MATERIAL PROVIDED >>
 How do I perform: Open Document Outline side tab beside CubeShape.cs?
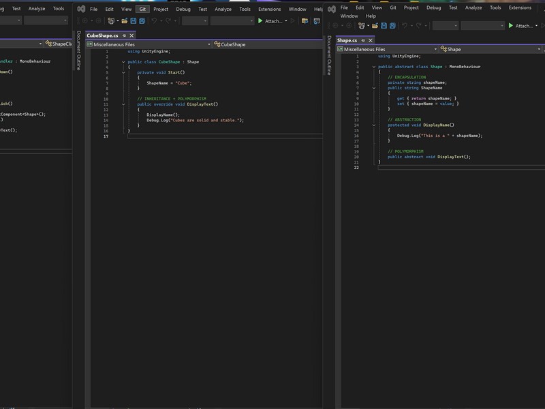(78, 50)
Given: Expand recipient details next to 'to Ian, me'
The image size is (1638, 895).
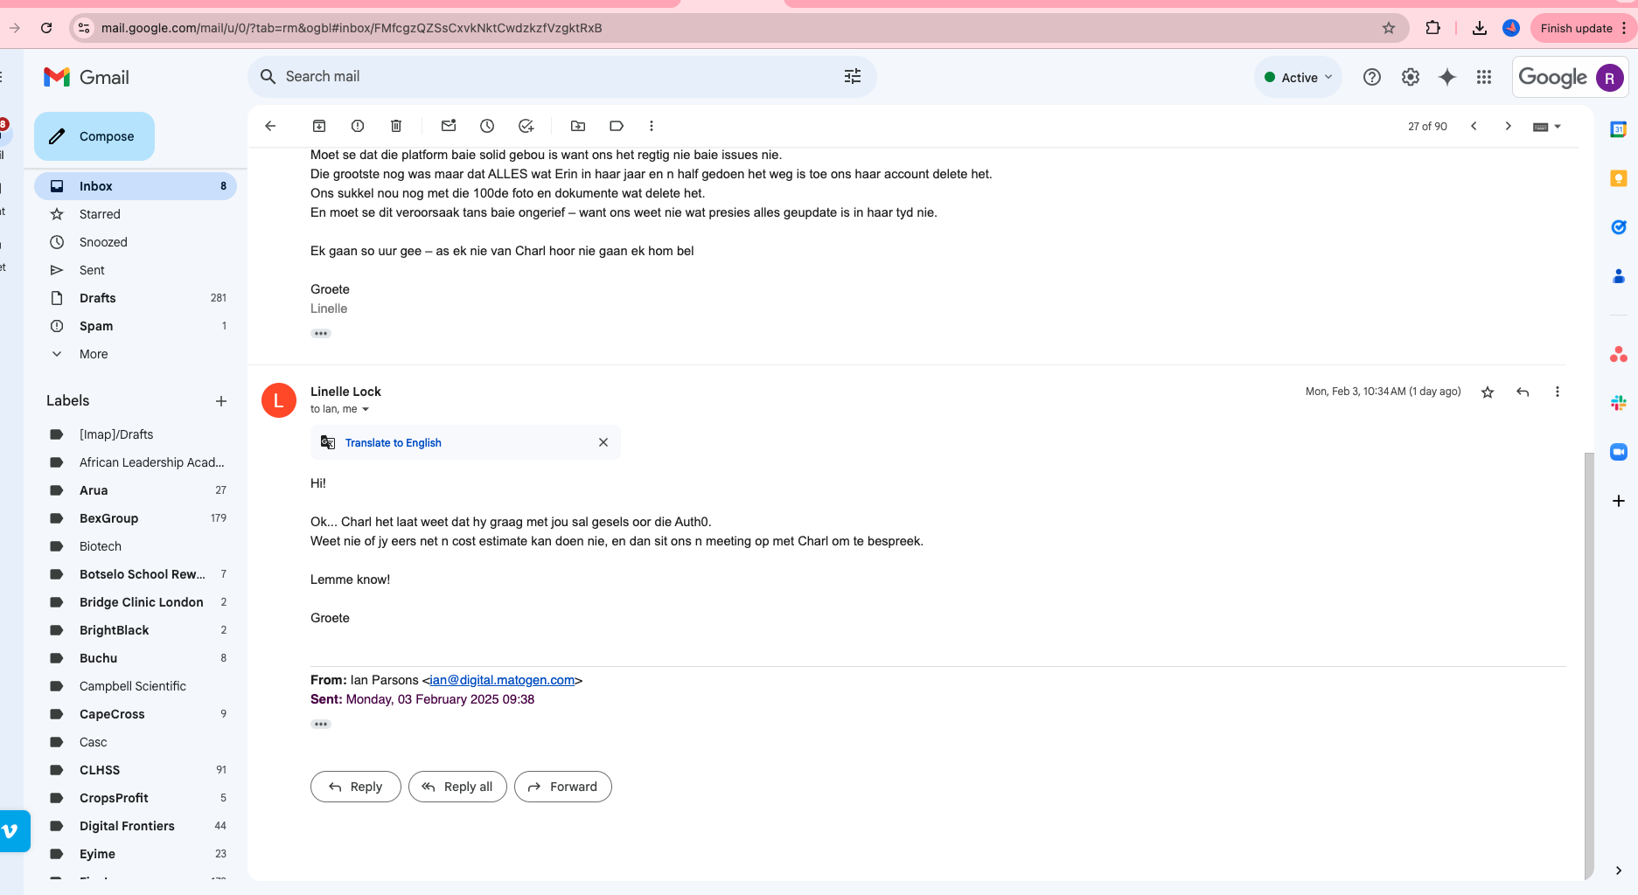Looking at the screenshot, I should (x=366, y=410).

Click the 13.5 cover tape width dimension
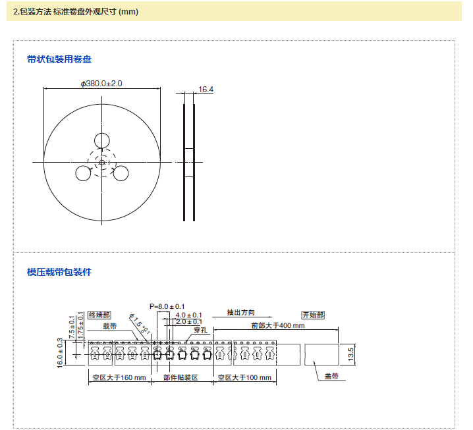point(351,354)

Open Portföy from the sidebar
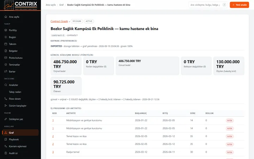pos(20,30)
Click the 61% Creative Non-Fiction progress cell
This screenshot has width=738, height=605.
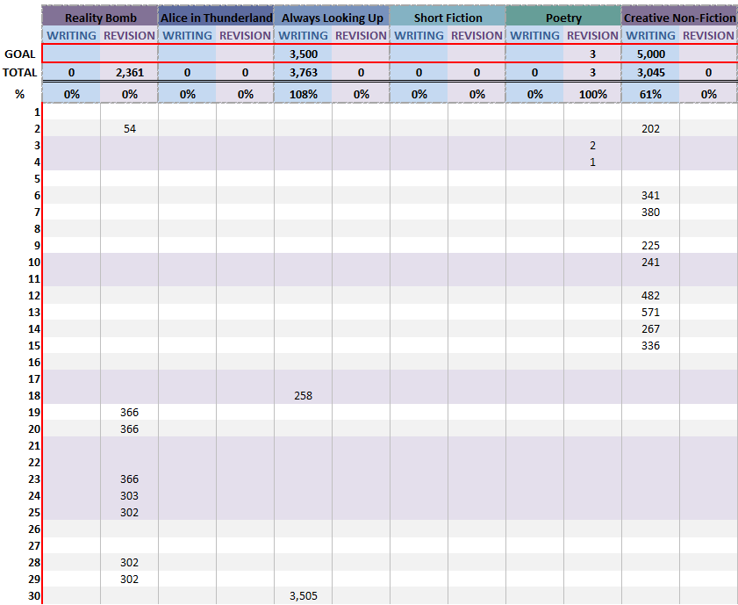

TASK ITEM >>
I need the lines from the line containing "The image size is (1638, 895)." through the final line of the listing duplicated exactly, both ends included, with no pictures and nothing else.

WRITTEN SOLUTION >>
The image size is (1638, 895).
Looking at the screenshot, I should (x=366, y=410).

Click the 13.5 cover tape width dimension
point(351,354)

Open Portföy from the sidebar
pos(20,30)
Click the 61% Creative Non-Fiction progress cell
This screenshot has width=738, height=605.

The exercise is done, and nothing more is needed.